Читаем Дело академика Вавилова полностью

Готов свидетельствовать: авторы не покривили душой. Все это писалось через десять-пятнадцать лет после того, как академика Вавилова уже не было в живых; в пору, когда самая причастность к его научной школе расценивалась почти как знак политической неблагонадежности. И все-таки ни годы, ни гонения не стерли из памяти вавиловцев романтического и прекрасного образа их учителя и друга.

Что же такое пленяло учеников в облике учителя?

В институте знали: директор любит ВИР. Даже не любит, а скорее, влюблен, страстно влюблен в это главное произведение своей творческой жизни: в идеи, в людей, в стены института. Даже в далеких экспедициях, бродя по Африке, поднимаясь в Кордильеры, директор продолжал думать о своем дорогом ленинградском детище. В тот день, когда великолепный многопалубный «Леконт де Лилль» готовился выйти из Марселя, чтобы плыть к берегам Африки, и когда пассажир второго класса профессор Вавилов, казалось бы, мог думать только о вожделенной Эфиопии, он отправил в Ленинград открытку, где были, между прочим, такие слова: «Держите знамя института, храните его от посягательств с чьей бы то ни было стороны. Жив буду, привезу новые гены». Так было всегда. Ни впечатления увлекательных путешествий, ни трудности дальних дорог не заслоняли от Николая Ивановича его милого детища.

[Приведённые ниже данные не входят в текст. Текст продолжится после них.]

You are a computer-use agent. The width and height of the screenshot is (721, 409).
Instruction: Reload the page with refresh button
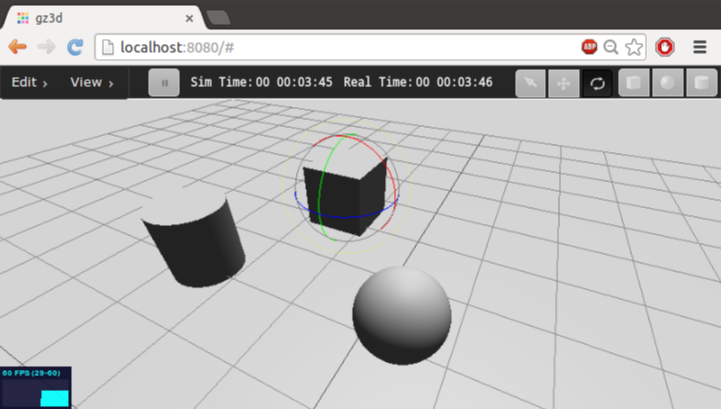coord(74,46)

Когда из Африки, Азии или Америки запрашивал он о судьбе института, письма его становились по-отцовски нежными и гордыми. «Издали еще виднее, дорогие друзья, что дело делаем… Мир баламутим. И к сути дела пробираемся. Институтское дело большое и всесоюзное и всемирное», — писал он в 1932 году из Перу. А еще раньше из США: «Ну, как корабль институтский? Идет по волнам? Издали кажется, что идет неплохо. Лишь бы зуду поменьше, чуткости побольше и веры в большое дело». Но столь необходимой научному организму чуткости в тридцатых годах уже явно не хватало. Непрерывные реорганизации ВАСХНИЛ сказывались и на Институте растениеводства, который входил в состав академии. Письмо Вавилова к своему помощнику, вице-президенту ВАСХНИЛ А. С. Бондаренко, посланное в те же дни, полно неподдельного волнения; тон его почти умоляющий: «Доходят до меня пока не явные сведения тревожные о реконструкции ВИРа. Моя просьба быть бережным с этим, не сомневаюсь, лучшим из мировых учреждений по растениеводству.

Без директора удержитесь от ломки. Научные учреждения спаять не легко. Вижу по Америке, как при колоссальных средствах плывут научные корабли без руля и без ветрил». И не очень-то надеясь, что его просьбу уважат, Николай Иванович пускается на одну из своих наивных хитростей, обращается к аргументам, которые кажутся ему наиболее убедительными для собеседника-администратора. «Издали особенно хорошо видно, что даже «политически» мы сильное учреждение. В своей сфере мы неплохо иллюстрируем силы Советов».

Вировцы всегда чувствовали на себе неотступно пристальный, строгий и вместе с тем дружелюбный взгляд шефа. Знали: Николай Иванович может явиться на работу с рассветом, никем не замеченный, он обойдет с подвала до чердака все здание, обнаружит самые тщательно скрываемые непорядки, следы самых искусно замаскированных огрехов. И тогда берегись, недобросовестный! Какое бы высокое положение он ни занимал, ему не спастись от директорского разноса. Правда, само понятие «разнос» носило в вавиловское время несколько иной характер, нежели приобрело в позднейшие исторические эпохи. Представлялось совершенно невероятным, чтобы директор института кричал на сотрудника. Высшая форма начальственного негодования выражалась в том, что Николай Иванович приглашал провинившегося в кабинет и, выразительно глядя в глаза собеседника, тихо, почти шепотом бросал ему: «Мне стыдно за Вас». Этих слов не на шутку боялись. Они означали, что сделано нечто действительно возмутительное, недопустимое и сотруднику надо срочно исправлять ошибку. Исправляли охотно, без обиды, без надрыва. Это тоже было традицией.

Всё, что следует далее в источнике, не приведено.